Stage 3 creators accumulate personal assets — savings, real estate, retirement accounts. Those compound at market rates. Stargate's move with LAAMP is what infrastructure looks like. They didn't buy a vacation home or an index fund. They built a school. Funded a JV publishing platform. Positioned themselves at the curatorial layer of the next generation. The capital is now generating returns in the form of pipeline access, signed talent, and institutional reputation — returns that compound creatively, not just financially. At Stage 3-to-4, make a deliberate choice between passive diversification and field-specific infrastructure investment. Both are legitimate. The latter compounds in ways that produce industry-shaping influence.
Most working creatives default to sole proprietorship — sign deals as themselves, take payments to personal accounts. This is the simplest legal posture and the lowest-leverage posture available. Stargate's earliest career structure was a JV. Across thirty years, virtually every structurally important transaction has been organized as a joint venture rather than a service transaction. JVs preserve participation rights that service transactions extinguish. For your next significant working relationship, structure it as a JV if possible. The legal complexity is modest. The compounding effect over a career is substantial.
Top-tier catalog-grade hit volume. Ten Billboard Hot 100 #1s, including Beyoncé's "Irreplaceable" (ten consecutive weeks at #1) and Katy Perry's "Firework," is the kind of catalog that securitizes at 12–16x NPS. That hit density is structurally singular and is what made the $65M ask credible.
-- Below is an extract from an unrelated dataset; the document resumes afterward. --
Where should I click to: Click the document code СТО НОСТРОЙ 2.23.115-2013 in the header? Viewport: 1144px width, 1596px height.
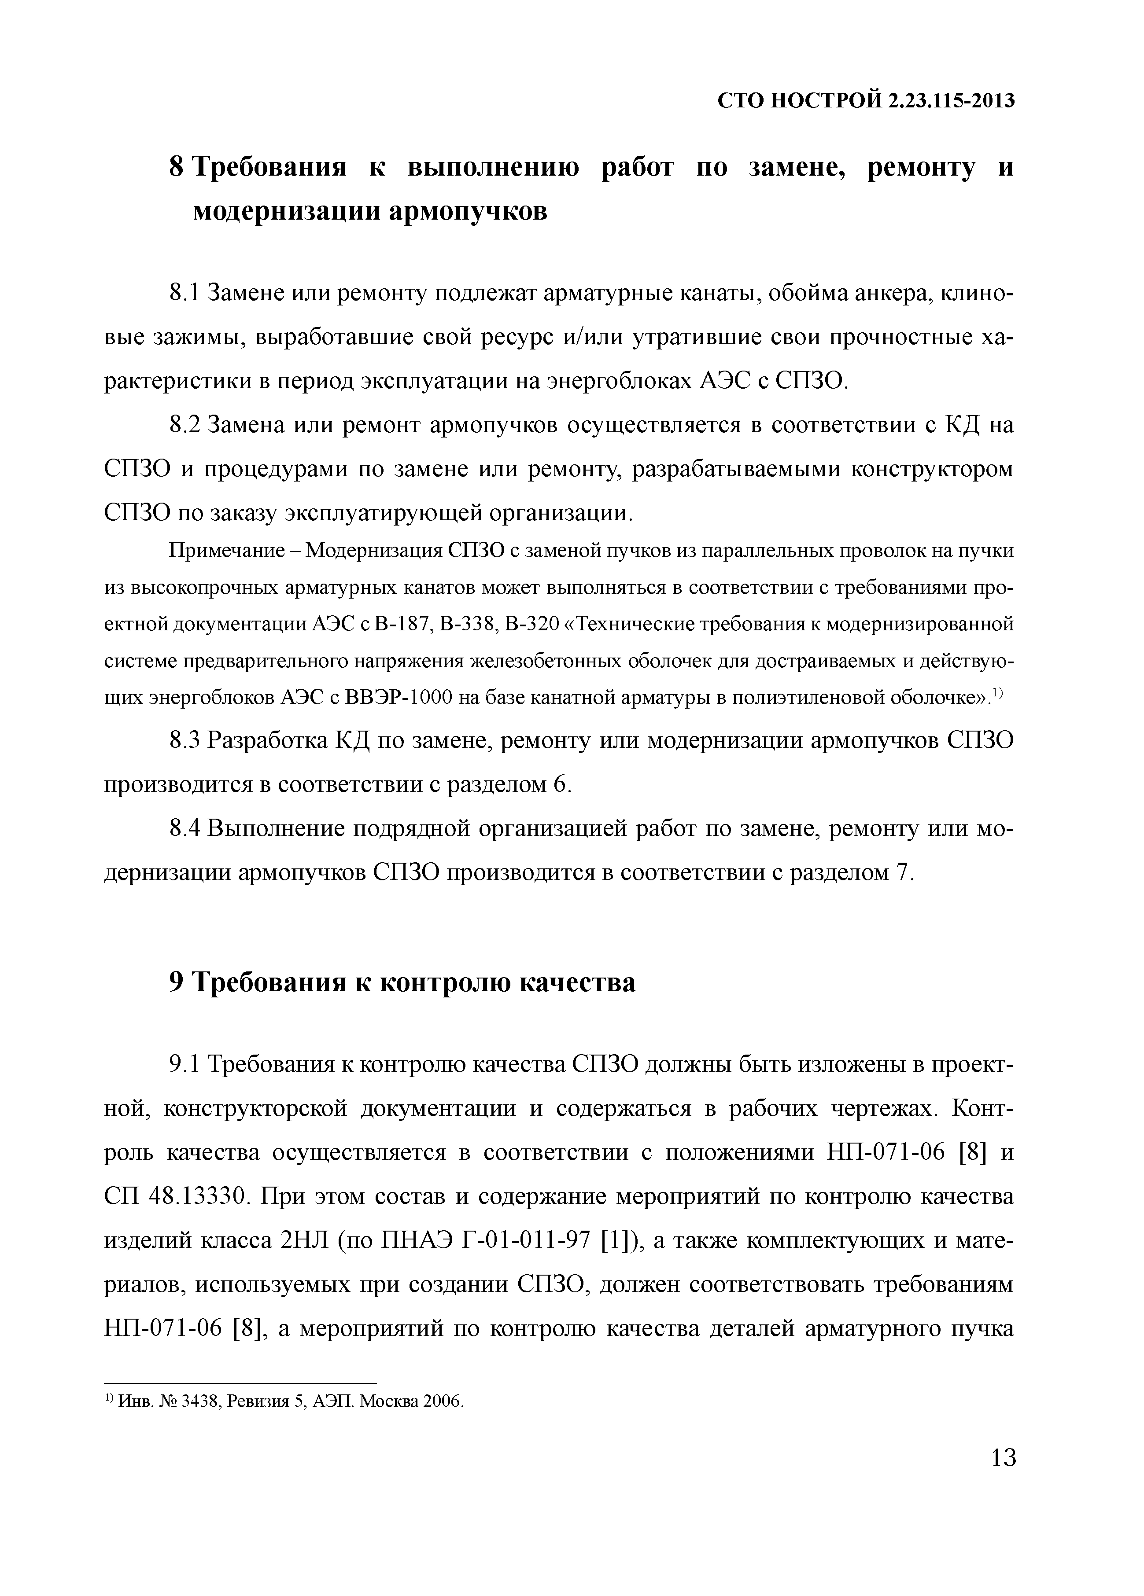point(866,101)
Jay-Z / Roc Nation partnership access. The 2008 StarRoc 50/50 JV gave Stargate equity infrastructure that came through a specific cultural co-sign; that door does not open without a #1-credit catalog already in hand. 2018 catalog-bull-market timing. Hipgnosis, Round Hill, Concord, KKR, and Blackstone were actively competing for publisher-grade catalogs at high multiples; the institutional buyer ecosystem that made the Shamrock deal possible did not exist a decade earlier and may not look the same in another. The Hermansen + Eriksen partnership. Thirty years of two-person creative trust, established in 1996 in Trondheim, is the partnership most working producers will not assemble; the JV pattern across the career rests on that durable pairing. Financial data is estimated. The final Shamrock transaction price, post-sale Sony administration terms, and LAAMP Music JV economics are not disclosed; figures referenced are the initial shopping ask and industry comparables.
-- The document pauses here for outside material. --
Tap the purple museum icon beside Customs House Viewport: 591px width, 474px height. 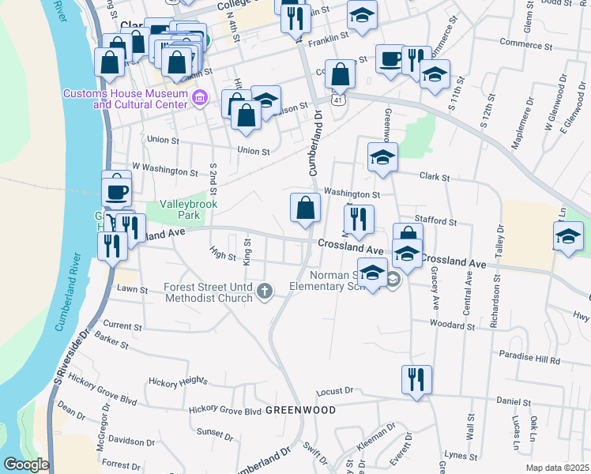pos(198,100)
But the catalog-to-infrastructure cycle is universal. Build a current, defensible inventory of what you actually own — writer's share percentages, administration terms, work-for-hire flags, annual income per asset. Know your statutory reversion rights and track the dates; that paperwork can return significant value to creators or their estates decades after the original deal. When transactions matter, hire specialist counsel rather than generalists; the legal fee is rounding error compared to the deal terms specialists produce. And when capital becomes available, choose deliberately between passive diversification and field-specific infrastructure — the latter compounds creatively, not just financially. These principles work whether the catalog is ten #1s or ten regional placements.